Output, word for word, the line that contains "Viewport: 1363px width, 896px height." and all lines after it in the records below, omitting pictures.

■ **Records supplied**
------------------------

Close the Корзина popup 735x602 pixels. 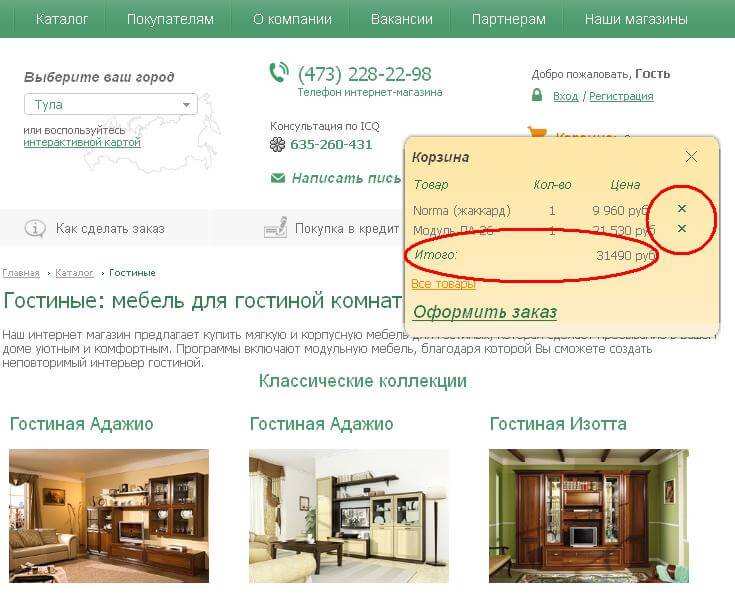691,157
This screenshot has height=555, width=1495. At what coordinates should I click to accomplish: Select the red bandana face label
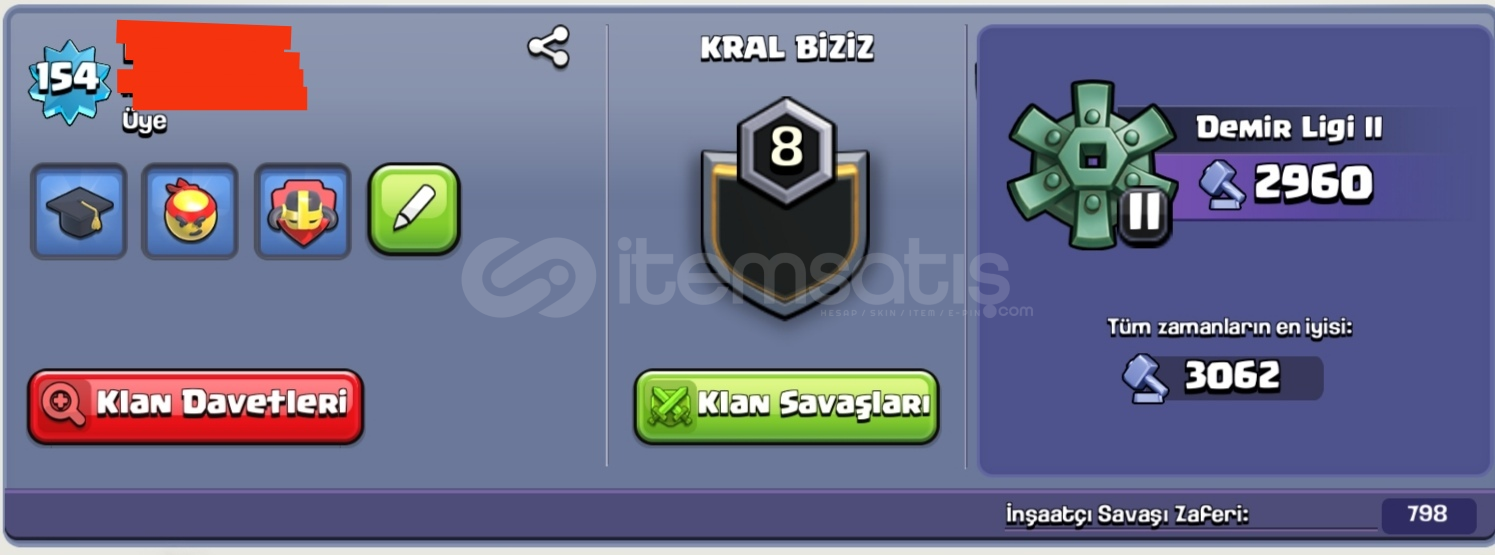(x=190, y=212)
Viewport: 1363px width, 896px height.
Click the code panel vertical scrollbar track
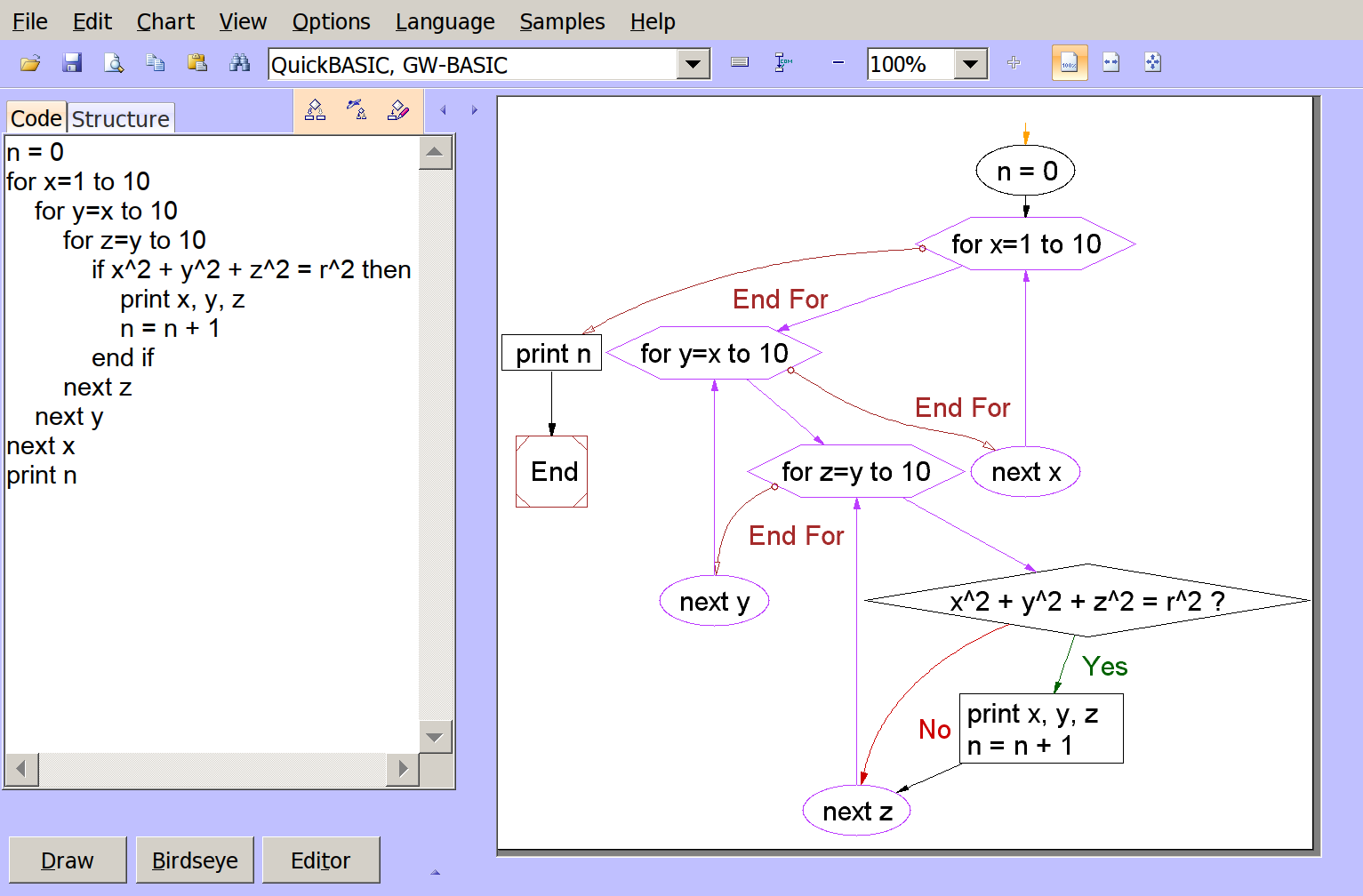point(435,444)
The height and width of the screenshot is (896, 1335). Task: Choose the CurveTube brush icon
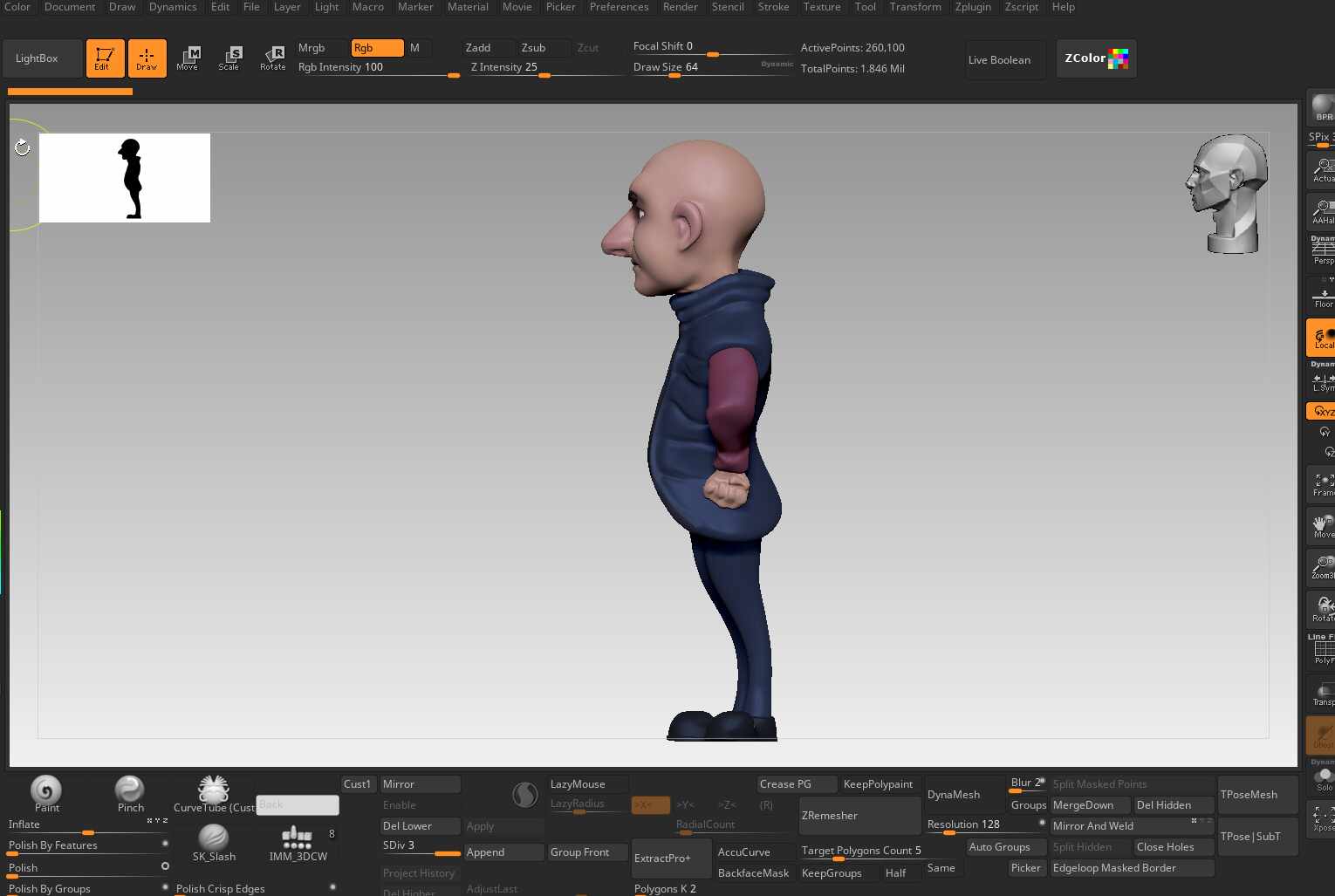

------------------------

■ **Exercise answer**
Viewport: 1363px width, 896px height.
Click the code panel vertical scrollbar track
point(435,444)
The height and width of the screenshot is (896, 1335). Task: Choose the CurveTube brush icon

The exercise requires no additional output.